Developer-Guide/phpOMS/math/statistics.md

3.0 KiB

Statistics

Definitions

Range


range = max(values) - min(values)
ArrayUtils::range($values);

Mean (arithmetic)


\mu = mean = \bar{X} = \frac{1}{n}\sum_{i=1}^{n}a_i
Average::arithmeticMean($values);

Variance


\sigma^{2} = Var(X) = \frac{1}{N} \sum_{i = 1}^{N}\left(x_{i} - \bar{X}\right)^{2}
MeasureOfDispersion::empiricalVariance($x, $y);
MeasureOfDispersion::sampleVariance($x, $y);

The sample variance calculates with N - 1

Covariance


cov(X,Y) = \frac{1}{N} \sum_{i = 1}^{N}\left(x_{i} - \bar{X}\right)\left(y_{i} - \bar{Y}\right)
MeasureOfDispersion::empiricalCovariance($x, $y);
MeasureOfDispersion::sampleCovariance($x, $y);

The sample covariance calculates with N - 1

Variable types

Variables are characteristics (i.e. height, weight)

Quantitive

Quantitative variables represent a measer, they are numeric.

Discrete

Countable and finite possibilities/results/options.

Continuous

Not countable and infinite number of possibilities/results/options.

Qualitative

Qualitative variables represent categories/levels, they are not numeric.

Nominal

Cannot be ordered, they have the same importance/level/value (i.e. hair color).

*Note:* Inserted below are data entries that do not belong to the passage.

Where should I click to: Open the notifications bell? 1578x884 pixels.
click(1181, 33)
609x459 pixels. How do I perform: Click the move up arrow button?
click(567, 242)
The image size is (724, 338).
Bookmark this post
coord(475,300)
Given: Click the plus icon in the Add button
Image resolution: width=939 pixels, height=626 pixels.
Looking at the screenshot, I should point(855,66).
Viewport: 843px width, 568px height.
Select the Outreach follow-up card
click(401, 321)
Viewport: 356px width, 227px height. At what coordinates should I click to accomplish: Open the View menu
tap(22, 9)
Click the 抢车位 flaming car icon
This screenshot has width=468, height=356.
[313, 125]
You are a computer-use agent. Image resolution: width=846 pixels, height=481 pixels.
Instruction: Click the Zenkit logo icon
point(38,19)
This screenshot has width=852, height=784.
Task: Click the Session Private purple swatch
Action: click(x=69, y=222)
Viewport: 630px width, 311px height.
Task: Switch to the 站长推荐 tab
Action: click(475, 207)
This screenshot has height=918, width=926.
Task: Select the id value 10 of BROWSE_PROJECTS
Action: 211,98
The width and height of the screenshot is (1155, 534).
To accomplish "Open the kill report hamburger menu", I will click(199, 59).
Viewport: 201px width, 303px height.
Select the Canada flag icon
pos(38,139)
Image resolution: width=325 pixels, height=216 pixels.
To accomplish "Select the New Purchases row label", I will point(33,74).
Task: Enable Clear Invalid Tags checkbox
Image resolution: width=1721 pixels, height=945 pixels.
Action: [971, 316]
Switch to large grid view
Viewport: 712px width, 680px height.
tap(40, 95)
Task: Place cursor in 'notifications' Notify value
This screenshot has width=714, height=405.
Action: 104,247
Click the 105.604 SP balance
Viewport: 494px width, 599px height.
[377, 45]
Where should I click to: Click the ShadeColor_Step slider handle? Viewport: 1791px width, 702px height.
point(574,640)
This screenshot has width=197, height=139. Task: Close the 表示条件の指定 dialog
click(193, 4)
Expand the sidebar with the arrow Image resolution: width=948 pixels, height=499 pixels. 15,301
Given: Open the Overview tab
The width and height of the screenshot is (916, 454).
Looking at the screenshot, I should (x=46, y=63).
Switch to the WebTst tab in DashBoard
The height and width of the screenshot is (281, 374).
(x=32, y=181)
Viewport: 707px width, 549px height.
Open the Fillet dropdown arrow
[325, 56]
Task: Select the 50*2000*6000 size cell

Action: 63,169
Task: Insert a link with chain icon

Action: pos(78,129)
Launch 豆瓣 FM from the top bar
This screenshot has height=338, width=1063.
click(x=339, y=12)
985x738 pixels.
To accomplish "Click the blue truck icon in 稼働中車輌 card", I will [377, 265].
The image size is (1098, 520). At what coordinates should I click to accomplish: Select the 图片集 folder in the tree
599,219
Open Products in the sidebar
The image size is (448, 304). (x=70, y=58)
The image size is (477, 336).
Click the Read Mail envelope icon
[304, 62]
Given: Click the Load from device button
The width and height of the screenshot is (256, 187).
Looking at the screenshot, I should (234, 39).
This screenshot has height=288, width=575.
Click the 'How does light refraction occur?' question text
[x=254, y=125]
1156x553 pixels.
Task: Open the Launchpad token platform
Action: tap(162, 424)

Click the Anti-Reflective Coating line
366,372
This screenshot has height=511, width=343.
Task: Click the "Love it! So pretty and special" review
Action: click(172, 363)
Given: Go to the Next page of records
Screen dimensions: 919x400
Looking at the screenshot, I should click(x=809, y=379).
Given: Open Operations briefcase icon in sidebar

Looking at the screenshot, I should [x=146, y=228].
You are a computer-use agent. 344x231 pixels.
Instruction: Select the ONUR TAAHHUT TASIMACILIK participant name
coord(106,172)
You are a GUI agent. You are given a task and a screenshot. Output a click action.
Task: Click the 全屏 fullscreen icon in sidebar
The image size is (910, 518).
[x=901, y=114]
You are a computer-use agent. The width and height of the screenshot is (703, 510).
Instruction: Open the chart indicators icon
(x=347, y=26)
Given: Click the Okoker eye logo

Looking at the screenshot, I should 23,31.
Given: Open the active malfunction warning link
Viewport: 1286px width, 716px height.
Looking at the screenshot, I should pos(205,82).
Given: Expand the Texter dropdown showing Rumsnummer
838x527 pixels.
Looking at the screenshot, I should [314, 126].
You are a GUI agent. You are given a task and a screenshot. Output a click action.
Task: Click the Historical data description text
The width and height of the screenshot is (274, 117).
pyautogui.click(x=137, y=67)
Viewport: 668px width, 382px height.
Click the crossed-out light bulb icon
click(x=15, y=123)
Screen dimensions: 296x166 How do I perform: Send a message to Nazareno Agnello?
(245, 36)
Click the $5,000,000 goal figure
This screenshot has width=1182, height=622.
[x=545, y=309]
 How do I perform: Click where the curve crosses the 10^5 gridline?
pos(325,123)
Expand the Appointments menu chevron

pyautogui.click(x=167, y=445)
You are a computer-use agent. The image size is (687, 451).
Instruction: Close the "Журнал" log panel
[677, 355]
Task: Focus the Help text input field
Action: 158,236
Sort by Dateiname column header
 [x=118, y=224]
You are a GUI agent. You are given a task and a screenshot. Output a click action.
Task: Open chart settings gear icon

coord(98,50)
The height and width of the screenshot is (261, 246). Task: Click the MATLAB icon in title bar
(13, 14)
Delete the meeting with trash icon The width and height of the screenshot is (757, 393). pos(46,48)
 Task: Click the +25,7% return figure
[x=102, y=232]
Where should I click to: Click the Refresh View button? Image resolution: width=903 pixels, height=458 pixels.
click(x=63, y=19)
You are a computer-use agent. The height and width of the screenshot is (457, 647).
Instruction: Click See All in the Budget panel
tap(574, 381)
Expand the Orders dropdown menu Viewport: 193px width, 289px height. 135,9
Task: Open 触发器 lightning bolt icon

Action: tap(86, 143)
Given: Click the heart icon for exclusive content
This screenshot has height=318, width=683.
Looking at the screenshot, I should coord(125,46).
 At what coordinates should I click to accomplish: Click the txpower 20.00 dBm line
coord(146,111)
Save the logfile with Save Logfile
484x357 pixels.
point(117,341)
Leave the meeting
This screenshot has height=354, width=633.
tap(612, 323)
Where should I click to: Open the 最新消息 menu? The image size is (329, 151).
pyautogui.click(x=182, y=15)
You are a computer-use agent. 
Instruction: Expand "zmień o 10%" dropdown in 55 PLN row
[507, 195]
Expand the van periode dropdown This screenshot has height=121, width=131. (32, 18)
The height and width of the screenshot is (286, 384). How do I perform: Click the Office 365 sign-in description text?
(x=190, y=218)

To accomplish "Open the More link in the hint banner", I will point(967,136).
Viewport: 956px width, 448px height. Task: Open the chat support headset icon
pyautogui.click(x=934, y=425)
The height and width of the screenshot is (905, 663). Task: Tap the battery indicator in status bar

A category can also by yes/no (= two levels).

Ordinal

Can be ordered, they have different importance/level/value (i.e. risk severity)

Transformation

It is possible to transfrom variables:

  • Continuous to discrete: by removing steps in between (i.e. age only in years)
  • Quantitive to qualitive: by asigning numeric ranges a quality (i.e. school grades in pass and fail)

Tests

Chi-square

Goodness of fit test

This tests if observed values follows expected/known proportions (e.g. distributions.)

  • H0: The observation follows the expected frequency/distribution (i.e. normal distribution)
  • H1: The observation doesn't follow the expected frequency/distribution (i.e. normal distribution)

If H0 can be discarded or not depends on the significance (p-value).

ChiSquaredDistribution::testHypothesis($observed, $expected, $significance = 0.05, $degreesOfFreedom = 0);

Test of independence

This tests if there is a relationship between two categorical variables.

  • H0: The variables are independent (there is no relationship between them)
  • H1: The variables are dependent (there is a relationship between them)

t-test

One sample

This tests if the observed mean is different from a expected mean.

Two samples

This tests if the observed mean or median is different from two samples.

Correlation

Pearson correlation

Measures how two variables are related to each other (do they perform similarly, opposite or not related at all).


\rho_{XY} = \frac{cov(X, Y)}{\sigma_X \sigma_Y}
Correlation::bravaisPersonCorrelationCoefficientPopulation($x, $y);
Correlation::bravaisPersonCorrelationCoefficientSample($x, $y);

The sample correlation calculates with N - 1